July was a better month for the service sector. Here are the five things we learned from U.S. economic data released during the week ending August 9.

Service sector activity rebounded in July. The Institute for Supply Management’s Services PMI jumped 2.6 points to a seasonally adjusted 51.4. The Services PMI has been below 50.0—the threshold between an expanding and contracting service sector—for only three months since 2020 (although it was below that mark twice over the past four months). Rising were measures for business activity/production, new orders, employment, and inventories. Ten of 18 tracked services industries expanded in July, led by arts/entertainment, accommodation/food services, and mining. Survey respondents noted that higher costs “were impacting their businesses,” but the supply chain was “more stable.”

The trade deficit narrowed in June. The Census Bureau and the Bureau of Economic Analysis report exports grew $3.9 billion to $265.9 billion and imports increased $2.0 billion to $339.0 billion. The resulting trade deficit fell $1.9 billion to -$75.0 billion. The deficit thus far in 2024 of -$427.1 billion was up 5.6 percent over last year’s comparable months, with exports and imports up 3.5 percent and 4.2 percent, respectively. The goods deficit narrowed by $2.5 billion to -$97.4 billion, while the services surplus shrank by $0.6 billion to +$24.2 billion. The former reflected increased exports of civilian aircraft, natural gas, and fuel oil and higher exports of pharmaceutical preparations and capital goods. The U.S. had its largest goods deficits with China, the European Union, Mexico, and Vietnam.

First-time jobless claims dropped in early August. The Department of Labor reports first-time claims made for unemployment insurance benefits declined 17,000 to a seasonally adjusted 233,000 during the week ending August 3. First-time claims were down 9.7 percent from a year earlier. The four-week moving average for initial claims—240,750—was up a negligible 0.3 percent from a year earlier. 1.960 million people (not seasonally adjusted) received continuing unemployment benefits during the week ending July 20, up 5.8 percent from a year earlier.

Sales fell and inventories expanded for wholesalers in June. Merchant wholesaler sales declined 0.6 percent to a seasonally adjusted $661.5 billion. The Census Bureau measure remained 2.4 percent ahead of its year-ago level. Wholesale durable goods sales grew 0.3 percent (boosted by lumber, furniture, and hardware), while nondurable sales slumped 1.6 percent (dragged by petroleum, farm products, and apparel). Wholesale inventories grew 0.2 percent to $903.0 billion (+0.1 percent versus June 2023), with durables shrinking 0.1 percent and nondurables growing 0.7 percent. The inventory-to-sales (I/S) ratio increased by two basis points to 1.37 (June 2023: 1.40). The durables I/S ratio narrowed by a basis point to 1.81, whereas the nondurables ratio grew by two basis points to 0.95.

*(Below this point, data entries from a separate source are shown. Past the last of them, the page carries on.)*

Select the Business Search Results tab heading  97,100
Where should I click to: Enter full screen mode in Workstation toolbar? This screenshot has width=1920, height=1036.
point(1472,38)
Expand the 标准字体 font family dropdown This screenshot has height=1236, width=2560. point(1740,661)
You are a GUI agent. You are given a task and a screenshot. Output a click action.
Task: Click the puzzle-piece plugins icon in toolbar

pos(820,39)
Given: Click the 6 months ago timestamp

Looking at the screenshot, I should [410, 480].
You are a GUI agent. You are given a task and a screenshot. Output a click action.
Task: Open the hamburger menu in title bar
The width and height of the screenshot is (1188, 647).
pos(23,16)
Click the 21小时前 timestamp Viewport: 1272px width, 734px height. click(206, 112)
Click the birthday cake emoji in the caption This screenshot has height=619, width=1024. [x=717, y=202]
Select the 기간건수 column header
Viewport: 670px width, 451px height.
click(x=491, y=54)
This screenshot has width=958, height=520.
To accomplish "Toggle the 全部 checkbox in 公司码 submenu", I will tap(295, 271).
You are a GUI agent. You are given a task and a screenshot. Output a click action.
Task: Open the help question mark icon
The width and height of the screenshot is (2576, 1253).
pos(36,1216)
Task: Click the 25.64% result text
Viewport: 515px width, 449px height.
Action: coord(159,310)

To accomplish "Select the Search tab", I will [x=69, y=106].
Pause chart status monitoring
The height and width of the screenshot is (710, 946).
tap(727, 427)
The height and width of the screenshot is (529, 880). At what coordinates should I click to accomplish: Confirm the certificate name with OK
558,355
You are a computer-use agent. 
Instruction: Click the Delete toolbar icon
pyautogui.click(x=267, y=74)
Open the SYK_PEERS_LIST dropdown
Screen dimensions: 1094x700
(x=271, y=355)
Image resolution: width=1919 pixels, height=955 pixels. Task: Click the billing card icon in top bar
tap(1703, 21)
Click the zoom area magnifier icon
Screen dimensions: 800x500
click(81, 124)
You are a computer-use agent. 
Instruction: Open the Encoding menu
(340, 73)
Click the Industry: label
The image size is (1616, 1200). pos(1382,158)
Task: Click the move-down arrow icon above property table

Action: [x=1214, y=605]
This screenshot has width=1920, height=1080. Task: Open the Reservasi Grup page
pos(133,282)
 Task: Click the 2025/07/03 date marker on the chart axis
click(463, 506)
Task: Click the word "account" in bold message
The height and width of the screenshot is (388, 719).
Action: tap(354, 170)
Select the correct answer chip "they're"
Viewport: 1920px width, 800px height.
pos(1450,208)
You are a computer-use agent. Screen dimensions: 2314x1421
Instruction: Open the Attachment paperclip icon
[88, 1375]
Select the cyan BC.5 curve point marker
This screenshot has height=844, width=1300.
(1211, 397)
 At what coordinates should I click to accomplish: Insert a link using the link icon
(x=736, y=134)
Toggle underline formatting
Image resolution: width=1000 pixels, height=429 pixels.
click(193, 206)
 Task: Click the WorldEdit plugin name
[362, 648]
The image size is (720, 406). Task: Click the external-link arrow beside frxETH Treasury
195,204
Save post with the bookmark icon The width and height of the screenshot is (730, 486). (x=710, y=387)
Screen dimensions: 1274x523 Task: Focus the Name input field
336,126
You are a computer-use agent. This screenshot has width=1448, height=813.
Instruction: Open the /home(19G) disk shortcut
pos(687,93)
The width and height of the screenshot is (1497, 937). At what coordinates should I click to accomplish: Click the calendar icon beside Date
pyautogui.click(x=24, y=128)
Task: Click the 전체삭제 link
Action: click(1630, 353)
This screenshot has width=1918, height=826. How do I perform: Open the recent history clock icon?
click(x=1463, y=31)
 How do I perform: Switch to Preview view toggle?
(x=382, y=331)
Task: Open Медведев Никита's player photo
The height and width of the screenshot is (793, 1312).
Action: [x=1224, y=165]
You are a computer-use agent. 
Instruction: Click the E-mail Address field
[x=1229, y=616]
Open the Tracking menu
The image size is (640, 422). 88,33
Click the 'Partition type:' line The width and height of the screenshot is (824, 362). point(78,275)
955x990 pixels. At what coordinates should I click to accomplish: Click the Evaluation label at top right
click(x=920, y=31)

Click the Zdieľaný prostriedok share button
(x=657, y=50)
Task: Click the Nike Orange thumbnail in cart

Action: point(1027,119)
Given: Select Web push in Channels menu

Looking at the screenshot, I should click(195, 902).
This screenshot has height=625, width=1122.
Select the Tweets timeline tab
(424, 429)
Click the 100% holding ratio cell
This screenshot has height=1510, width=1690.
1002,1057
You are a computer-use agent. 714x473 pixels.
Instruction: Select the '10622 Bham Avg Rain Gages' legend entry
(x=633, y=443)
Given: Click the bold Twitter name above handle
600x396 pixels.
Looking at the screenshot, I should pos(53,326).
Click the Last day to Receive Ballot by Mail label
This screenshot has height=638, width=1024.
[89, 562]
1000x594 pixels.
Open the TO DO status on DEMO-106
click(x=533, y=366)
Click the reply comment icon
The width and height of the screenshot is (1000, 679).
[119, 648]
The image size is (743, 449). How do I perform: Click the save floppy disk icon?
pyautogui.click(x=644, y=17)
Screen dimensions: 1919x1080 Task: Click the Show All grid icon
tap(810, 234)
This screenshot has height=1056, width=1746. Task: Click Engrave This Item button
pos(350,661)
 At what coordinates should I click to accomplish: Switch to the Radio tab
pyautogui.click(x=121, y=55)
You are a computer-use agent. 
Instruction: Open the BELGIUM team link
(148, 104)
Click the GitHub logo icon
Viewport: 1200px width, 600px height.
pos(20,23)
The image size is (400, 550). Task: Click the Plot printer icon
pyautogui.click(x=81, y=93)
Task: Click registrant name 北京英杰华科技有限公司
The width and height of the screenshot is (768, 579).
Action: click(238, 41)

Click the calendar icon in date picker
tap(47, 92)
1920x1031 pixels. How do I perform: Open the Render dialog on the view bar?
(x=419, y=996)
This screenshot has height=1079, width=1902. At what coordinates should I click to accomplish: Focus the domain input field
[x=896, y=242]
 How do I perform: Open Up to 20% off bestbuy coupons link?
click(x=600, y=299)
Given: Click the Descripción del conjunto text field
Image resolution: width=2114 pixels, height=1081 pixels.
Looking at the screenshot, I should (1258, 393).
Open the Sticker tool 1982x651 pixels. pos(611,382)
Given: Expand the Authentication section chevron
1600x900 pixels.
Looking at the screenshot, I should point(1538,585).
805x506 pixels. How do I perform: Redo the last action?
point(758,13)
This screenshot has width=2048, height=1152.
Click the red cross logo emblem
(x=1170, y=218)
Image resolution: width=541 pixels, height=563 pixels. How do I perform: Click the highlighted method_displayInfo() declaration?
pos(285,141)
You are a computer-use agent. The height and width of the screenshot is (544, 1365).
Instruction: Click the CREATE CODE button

Consumer credit balances modestly expanded in June. The Federal Reserve reports that the outstanding balances of non-real estate-backed consumer credit increased by $8.9 billion to a seasonally adjusted $5.078 trillion. These balances have risen a modest 1.8 percent over the past year. Revolving credit balances (e.g., credit cards) contracted $1.7 billion to $1.344 trillion (+6.1 percent versus June 2023). Nonrevolving balances, which include college and auto loans, swelled by $10.6 billion to $3.735 trillion (+0.3 percent versus June 2023).